● Task to carry out:
Would you retype exactly the lines from the one holding "The height and width of the screenshot is (896, 1344)." through the last line of the listing, and only those, without pictures?

● Extracted records:

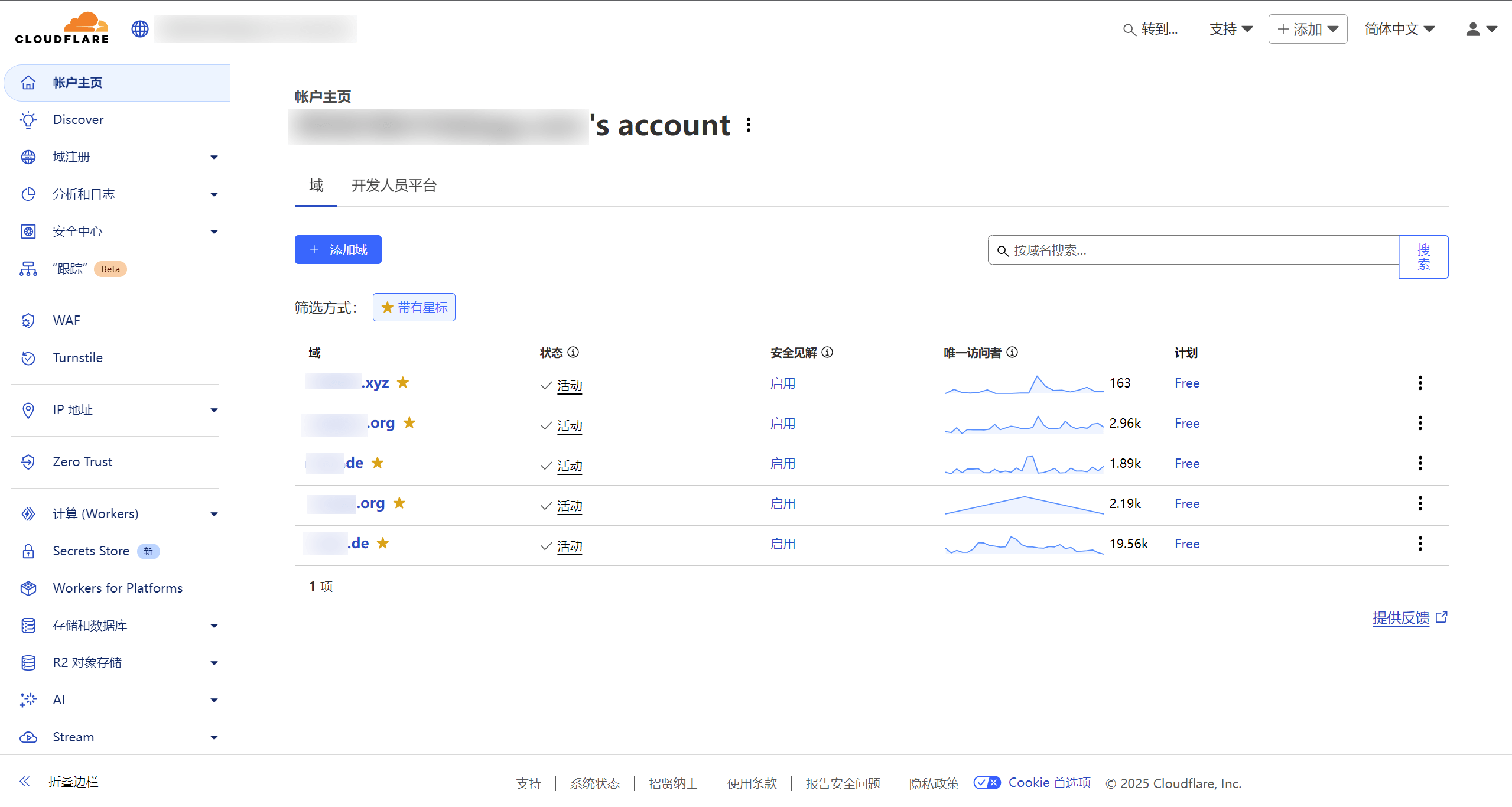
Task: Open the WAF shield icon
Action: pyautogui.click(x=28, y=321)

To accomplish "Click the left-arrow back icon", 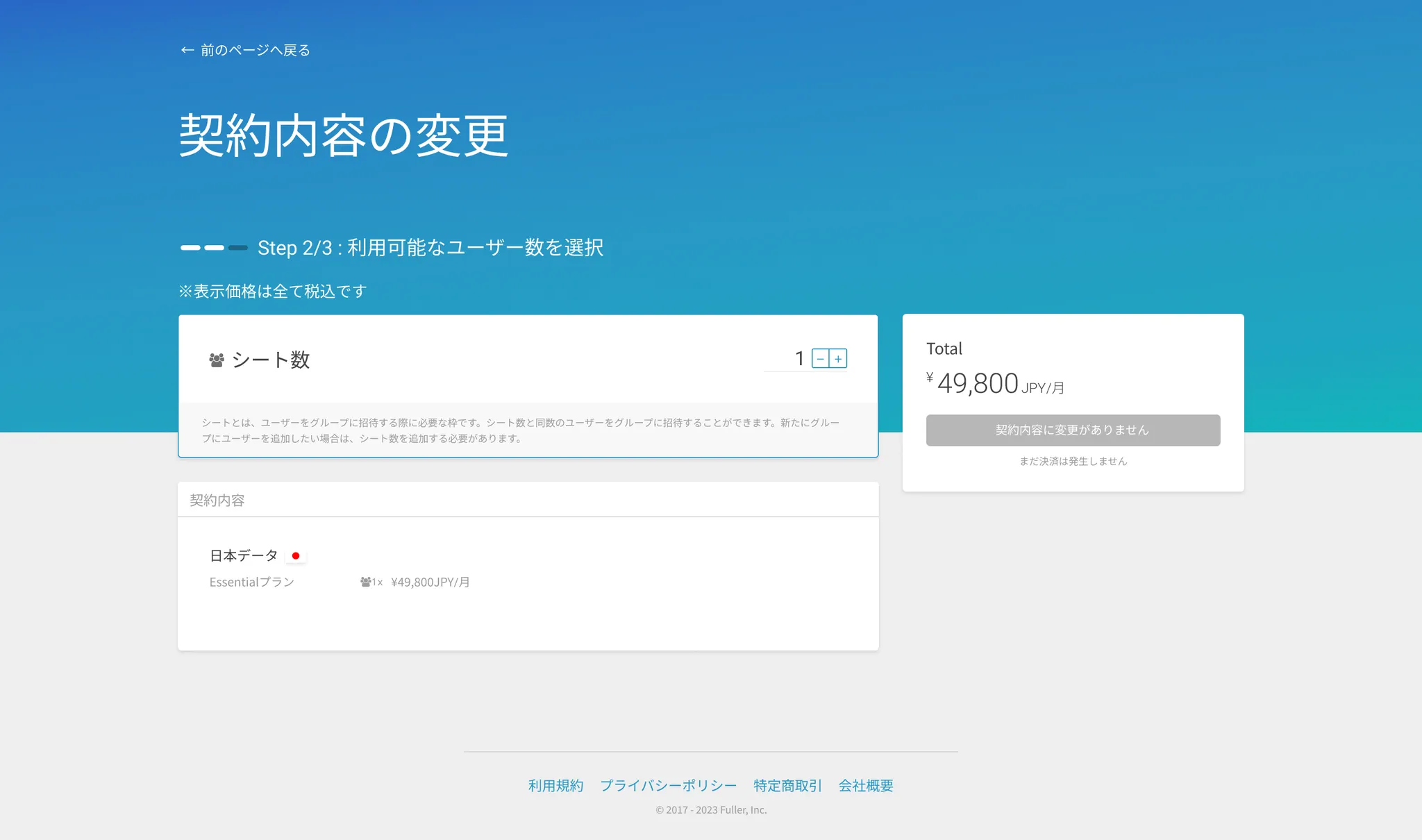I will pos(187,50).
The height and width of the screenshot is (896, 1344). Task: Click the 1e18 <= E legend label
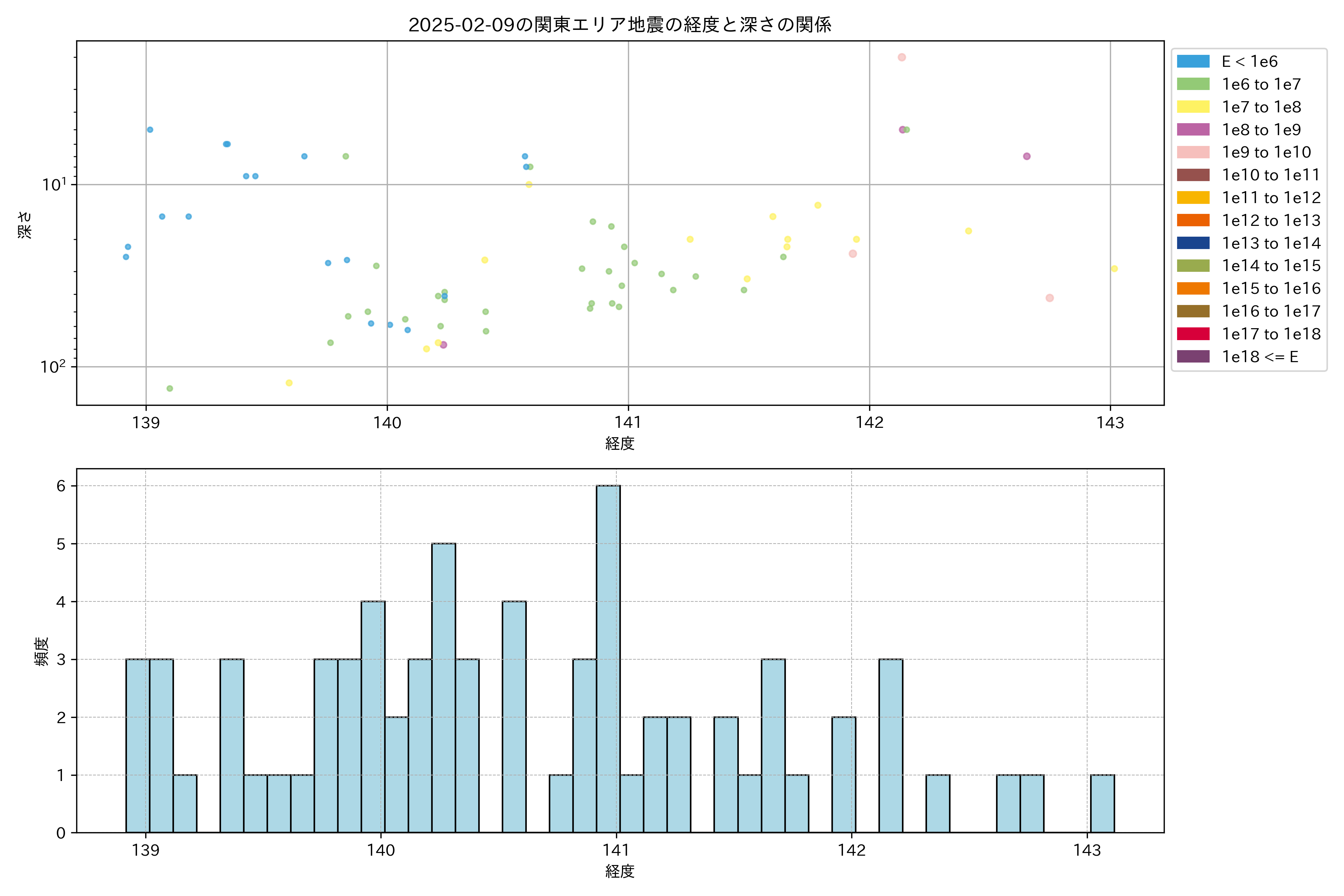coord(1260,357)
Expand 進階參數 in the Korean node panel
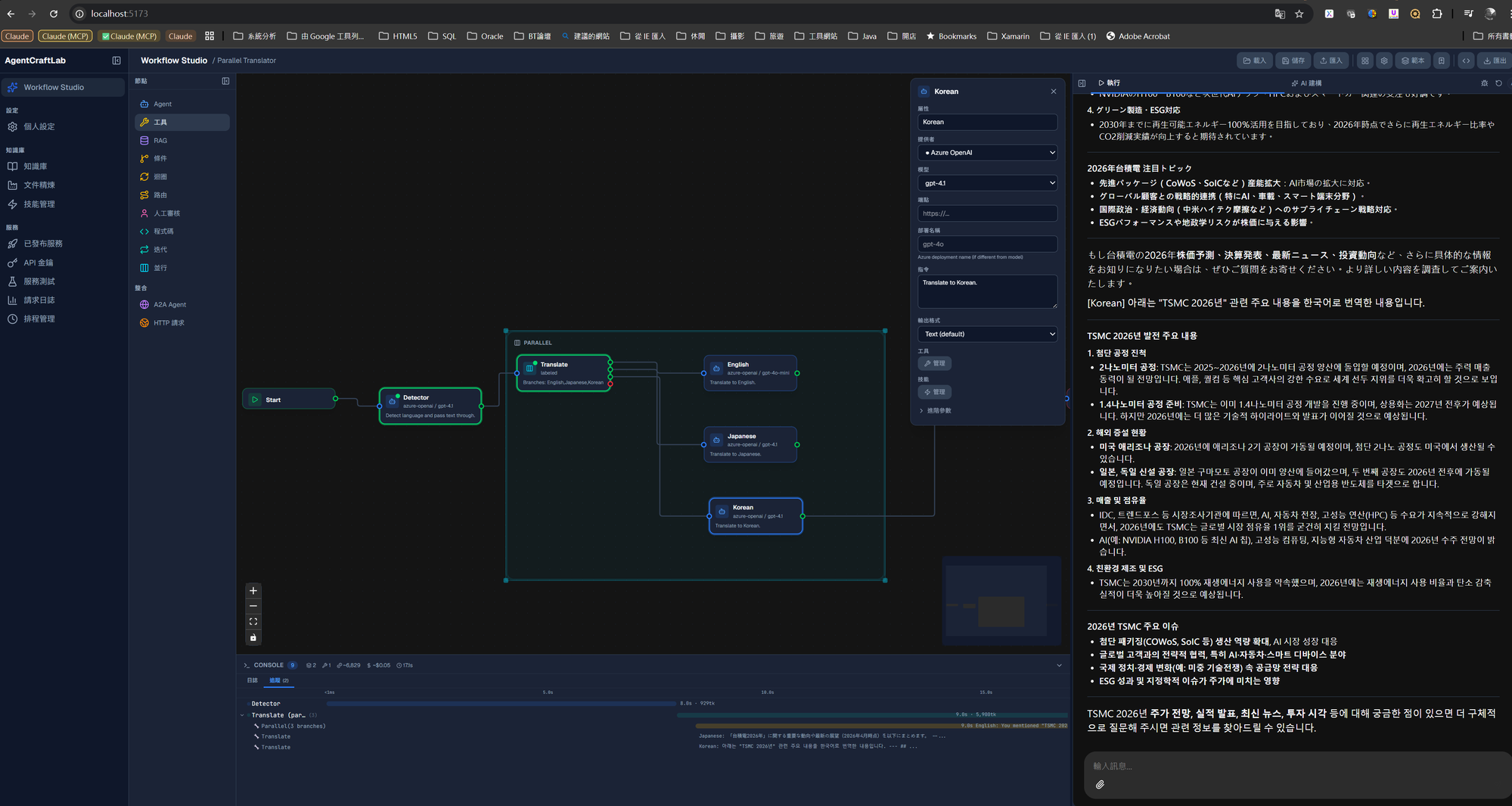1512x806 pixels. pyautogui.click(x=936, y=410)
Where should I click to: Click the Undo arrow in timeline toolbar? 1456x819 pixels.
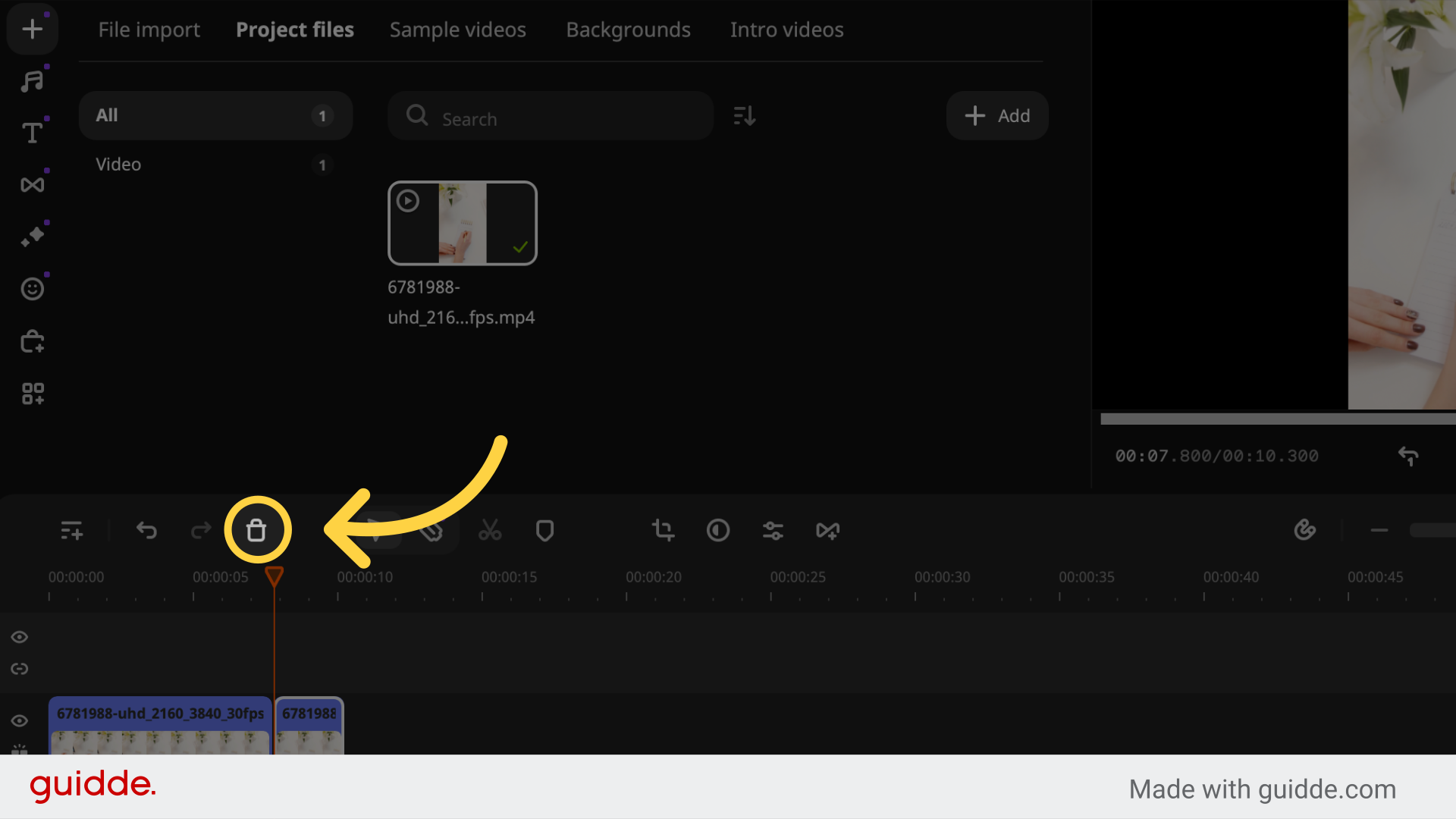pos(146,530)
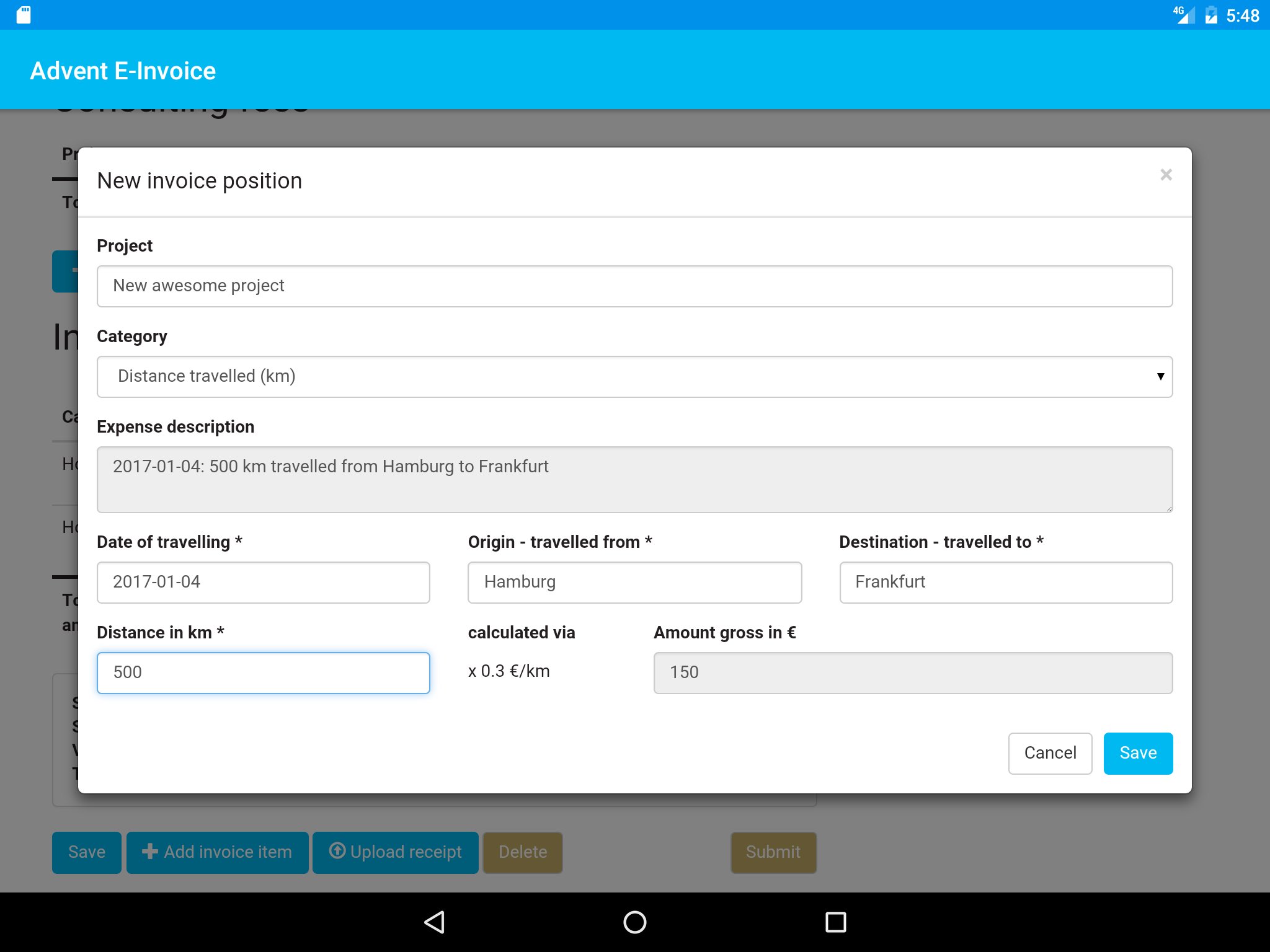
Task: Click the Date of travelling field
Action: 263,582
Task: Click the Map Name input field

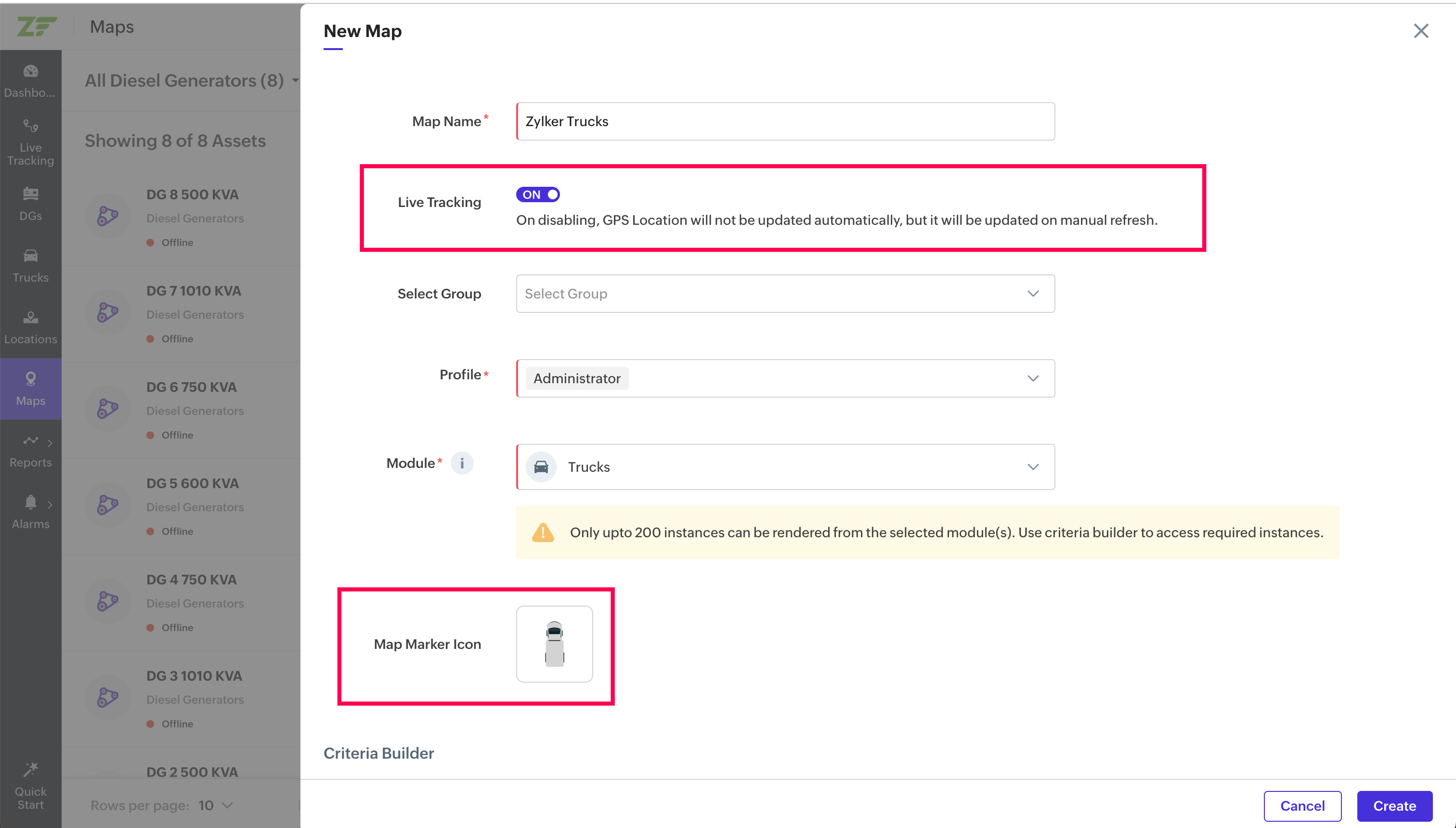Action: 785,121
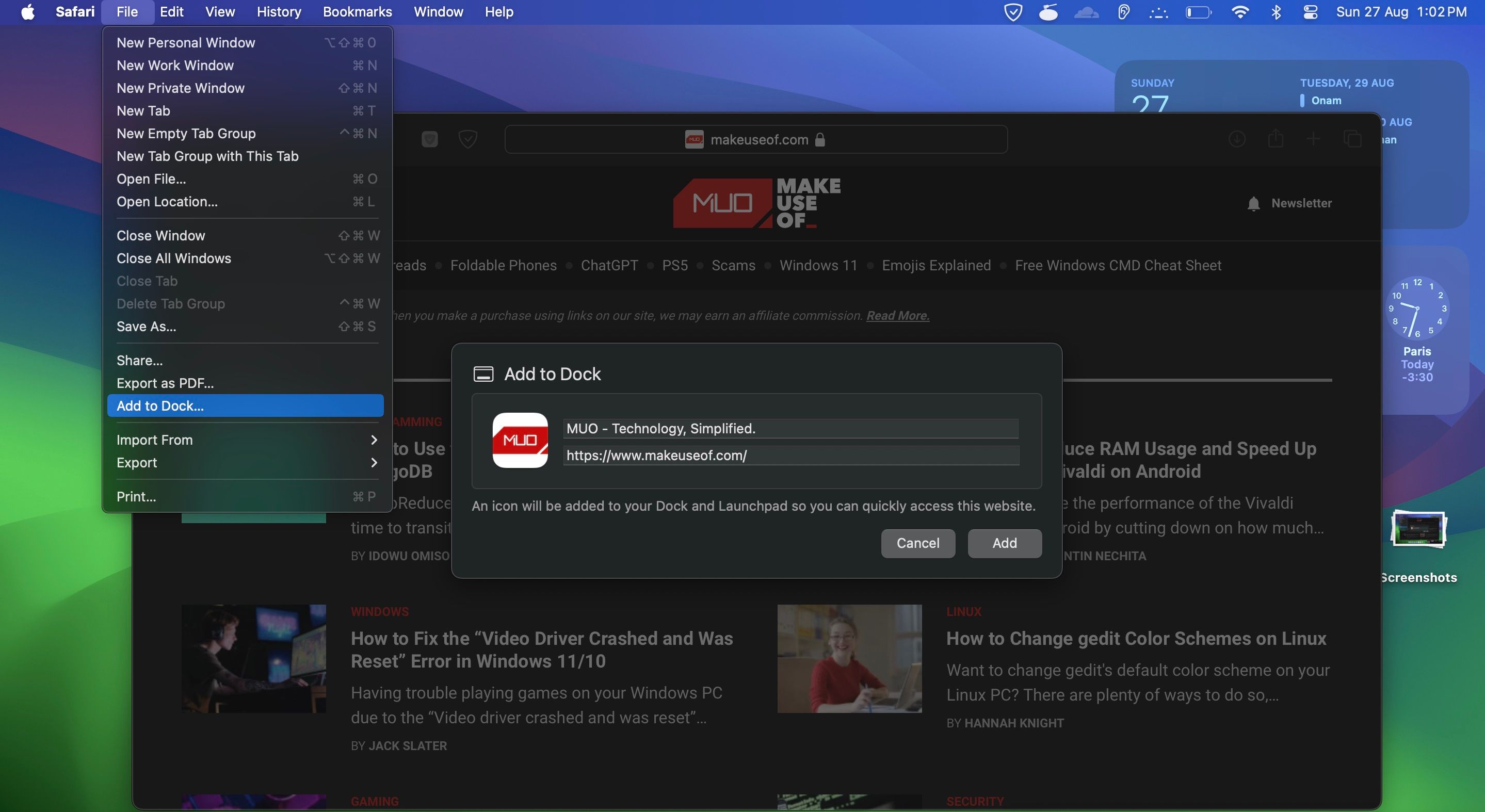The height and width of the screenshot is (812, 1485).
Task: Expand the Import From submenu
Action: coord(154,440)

● Exercise result:
The height and width of the screenshot is (896, 1344). Task: Click the 1e18 <= E legend label
coord(1260,357)
Expand 進階參數 in the Korean node panel
1512x806 pixels. pyautogui.click(x=936, y=410)
Where should I click to: Click the Undo arrow in timeline toolbar? 1456x819 pixels.
pos(146,530)
Task: Click the Date of travelling field
Action: 263,582
Task: Click the Map Name input field

Action: 785,121
The height and width of the screenshot is (812, 1485).
Task: Expand the Import From submenu
Action: coord(154,440)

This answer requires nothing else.